Problem to work on ▸ Extend the discussion thread below about the failing cache test and SoftReference clearing on System.gc(), continuing after its final comment.
## Start Text passage
Thanks! Any other reviews, please?

@plevart
Copy link
Contributor

plevart commented Jul 25, 2022

Just a note that the failing test is not about checking that cache is cleared after plain System.gc(), but about checking that cache is NOT cleared after System.gc() when there was no real memory pressure. The cache uses SoftReference(s). So it appears that some gc(s) do clear SoftReference(s) on System.gc(). Does WhiteBox GC util have a means to provoke gc without SoftReference processing?

@shipilev
Copy link
Member Author

Just a note that the failing test is not about checking that cache is cleared after plain System.gc(), but about checking that cache is NOT cleared after System.gc() when there was no real memory pressure. The cache uses SoftReference(s). So it appears that some gc(s) do clear SoftReference(s) on System.gc(). Does WhiteBox GC util have a means to provoke gc without SoftReference processing?

As I said above, there seem to be no such method. It would require hacking into each GC policy to prevent weakrefs clearing.

@plevart
Copy link
Contributor

plevart commented Jul 25, 2022

...my above claims might appear strange to some reader as the test clearly wraps a cached ObjectStreamClass instance with a WeakReference and then checks whether this WeakReference is cleared or not. So an explanation is in order... The internal cache uses SoftReference(s). Since the cache is encapsulated, the test does not check it directly but uses a trick. It wraps the cached instance with a WeakReference. Since the instance is already wrapped with SoftReference in the cache and there is no strong reference holding it, the instance can be considered Softly Reachable. And we know that GC must clear all XxxReference(s) regardless of their type pointing to the same referent atomically. By detecting in the test that a WeakReference is cleared, we assume that the internal SoftReference is cleared too. If this was not the case, GC could be considdered to have a bug and is not by the spec. So what we are observing now is either System.gc() clearing SoftReference or a GC bug. I don't belive it is a GC bug though.

@plevart
Copy link
Contributor

plevart commented Jul 25, 2022

Just a note that the failing test is not about checking that cache is cleared after plain System.gc(), but about checking that cache is NOT cleared after System.gc() when there was no real memory pressure. The cache uses SoftReference(s). So it appears that some gc(s) do clear SoftReference(s) on System.gc(). Does WhiteBox GC util have a means to provoke gc without SoftReference processing?
## End Text passage
## Start Dataset content
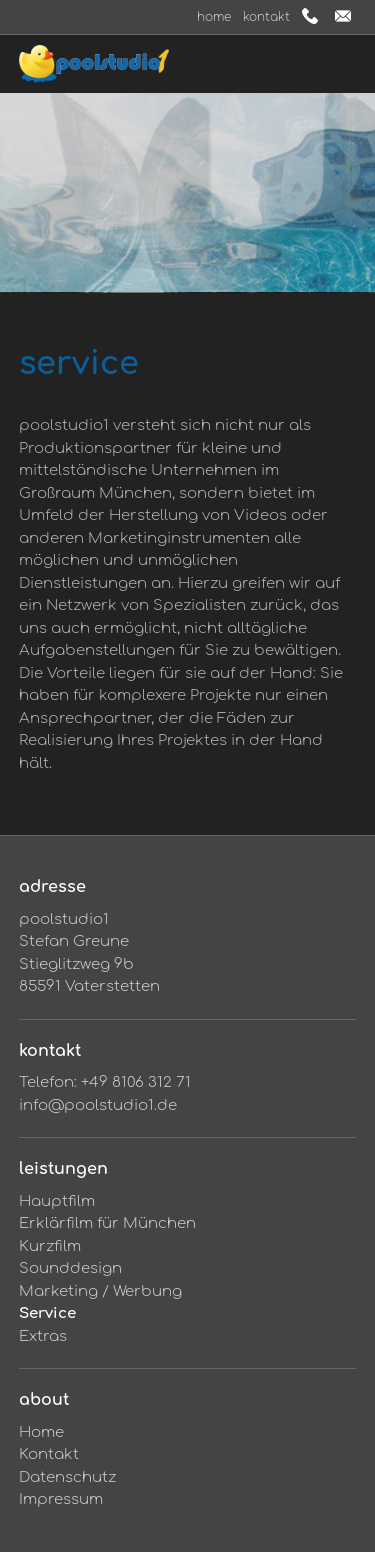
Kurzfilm (50, 1246)
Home (214, 17)
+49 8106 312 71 (136, 1082)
## End Dataset content
Written answer ▸
As I said above, there seem to be no such method. It would require hacking into each GC policy to prevent weakrefs clearing.

Just to be on the same page... It is not about weakref clearing but about softref clearing. The test assumes that System.gc() would not clear a softref on the 1st call at least.

@plevart
Copy link
Contributor

plevart commented Jul 25, 2022

Contemplating how this test could be fixed without using WhiteBox gc testing... The test could wrap the cached instance with a WeakReference as it does now (ref1) and then have a second WeakReference that would wrap an instance of "new Object()", (ref2)... Then the test coul gradually allocate more and more heap in a loop, checking both WeakReference(s) as it goes. When ref2 is cleared but ref1 is not, the test would succeed. Any other outcome ( such as both refs being cleared at the same point) could be considered a failure. This would assume that GCs would 1st clear XxxReferences of weakly reachable referents and only much later those of softly reachable. I hope this property is universal to all GCs although it is not guaranteed by the spec.

@plevart
Copy link
Contributor

plevart commented Jul 25, 2022

...I can take this over, unless you want to do it, Aleksey?

@shipilev
Copy link
Member Author

...I can take this over, unless you want to do it, Aleksey?

I find it dubious to try and guess what GCs would do with non-strong refs, but feel free. Don't reassign the bug yet, just see how messy that would be?

@shipilev
Copy link
Member Author

...I can take this over, unless you want to do it, Aleksey?

I find it dubious to try and guess what GCs would do with non-strong refs, but feel free. Don't reassign the bug yet, just see how messy that would be?

On the other hand, this test is in tier2, so it makes lots of testing with other GCs not clean. I would like to have this fix in, and then do any followups that might make the test more targeted.

@plevart
Copy link
Contributor

plevart commented Jul 28, 2022

...I can take this over, unless you want to do it, Aleksey?

I find it dubious to try and guess what GCs would do with non-strong refs, but feel free. Don't reassign the bug yet, just see how messy that would be?

On the other hand, this test is in tier2, so it makes lots of testing with other GCs not clean. I would like to have this fix in, and then do any followups that might make the test more targeted.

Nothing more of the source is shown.